[Date Prev][Date Next][Thread Prev][Thread Next]
- Subject: Drawing the line between speed and simplicity/elegance
- From: Andrew Starks <andrew.starks@...>
- Date: Thu, 7 May 2015 15:28:33 -0500
On Wed, May 6, 2015 at 10:38 PM, Brigham Toskin <firstname.lastname@example.org> wrote:
> I apologize if this is kinda long; I'll try to compress. First, my
> I've been working on a stack-based language, implemented in Lua. Being a C++
> programmer, my first impulse was to wrap an array table with some ADT
> metamethods. After some futzing, my stack relatively fast, but fairly
> complicated for what it ultimately is—a LIFO.
> Recently, someone pointed out that you could do it with much less code by
> wrapping Lua's call stack in a coroutine, manipulating and returning values
> in response to external inputs. The simplicity of the design and the
> realization that the Lua devs must have implemented a much faster stack than
> I ever could lead me to explore this space. To my surprise, my first
> prototype was actually 50% slower than the original, under Lua 5.2.3. After
> thinking about what was going on and profiling several iterations, I have
> what is still a simple and (I think) very clean and elegant solution,
> utilizing a hand full of mutually-tail-recursive continuations inside a
> coroutine, and it's about 13% faster than the ADT!
> Sounds like a win, right? If I run the tests in LuaJIT (2.0.2 or 2.0.3), the
> newest prototype is even five times faster than under vanilla Lua. But, it's
> two orders of magnitude slower than the jit'ed ADT-style code. Now, this is
> still an improvement over the first prototype, which was *three* orders of
> magnitude slower than the jit'ed ADT code, but it still ain't great.

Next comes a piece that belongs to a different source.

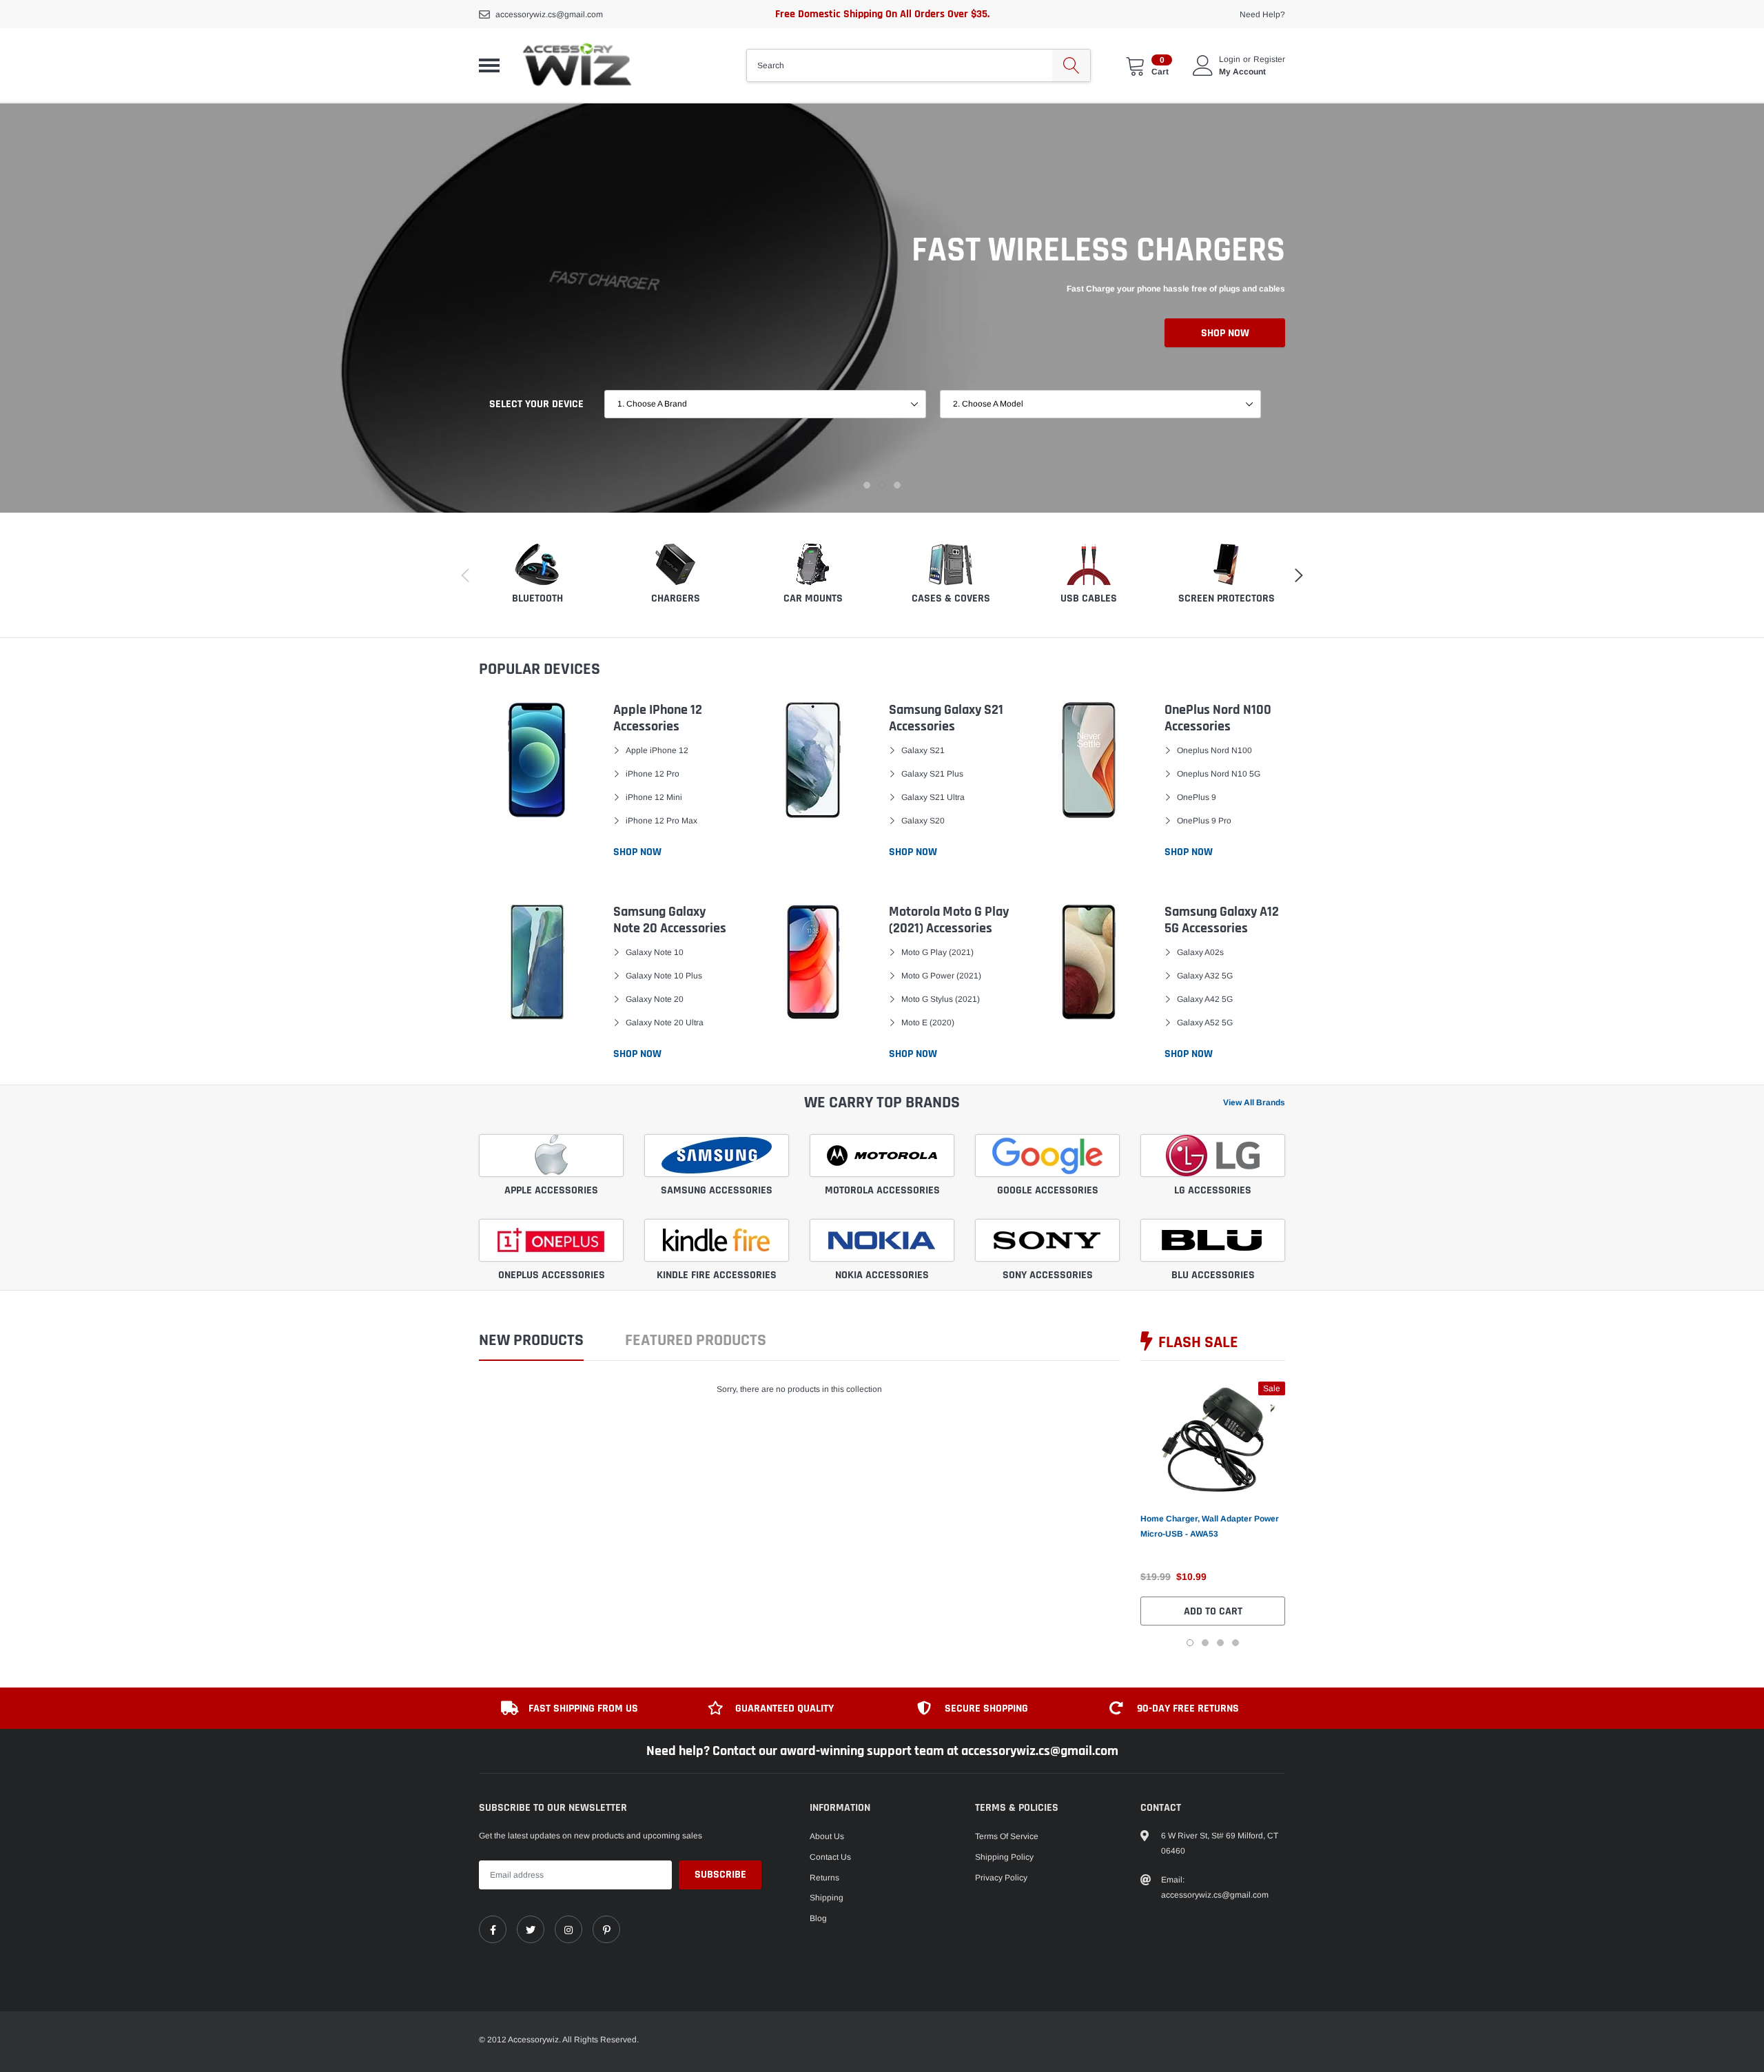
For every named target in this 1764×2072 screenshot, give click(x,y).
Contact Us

I very
> strongly suspect (after looking at the -jdump) that the heavy use of
> switching coroutine contexts is foiling the compiler's ability to trace (and
> thus, optimize) the code, and I don't see a fix.
> The very specific question: Do we see a workaround, optimization, or perhaps
> an alternative implementation, which circumvents what I think is a
> limitation of how LuaJIT analyzes Lua code? I can provide github links to
> different versions of my code, if anyone thinks it will help, but I'm pretty
> sure "it's a coroutine" is a good starting place.
> The more general question: Where do we draw the line between writing simple
> code, and performance? Or phrased another way, how slow is too slow, for the
> sake of an elegant design? When I optimized the ADT code, it got uglier and
> more complex. When I optimized the coroutine prototype, it got simpler and
> more elegant.
> Brigham Toskin
I'm reading along and am interested in the answers that you get. I'm curious about your use case. Is it a scenario where *any* cycles devoted to Lua would be better devoted elsewhere?
I assume that the sort of optimizations that you need are required and not folly, so what follows is my own tale, but I don't just assume it applies, here...
When we picked Lua for our media framework, we were very worried about performance. In a way that is much higher-level than yours, I explored the same questions and coded accordingly. Then, when we integrated it with our drivers and the rest of the software, we quickly saw that it didn't matter. At all. We couldn't make Lua throw enough garbage away or do enough table look ups to compete with the run-of-the-mill latency that happens with threading or when working with media files.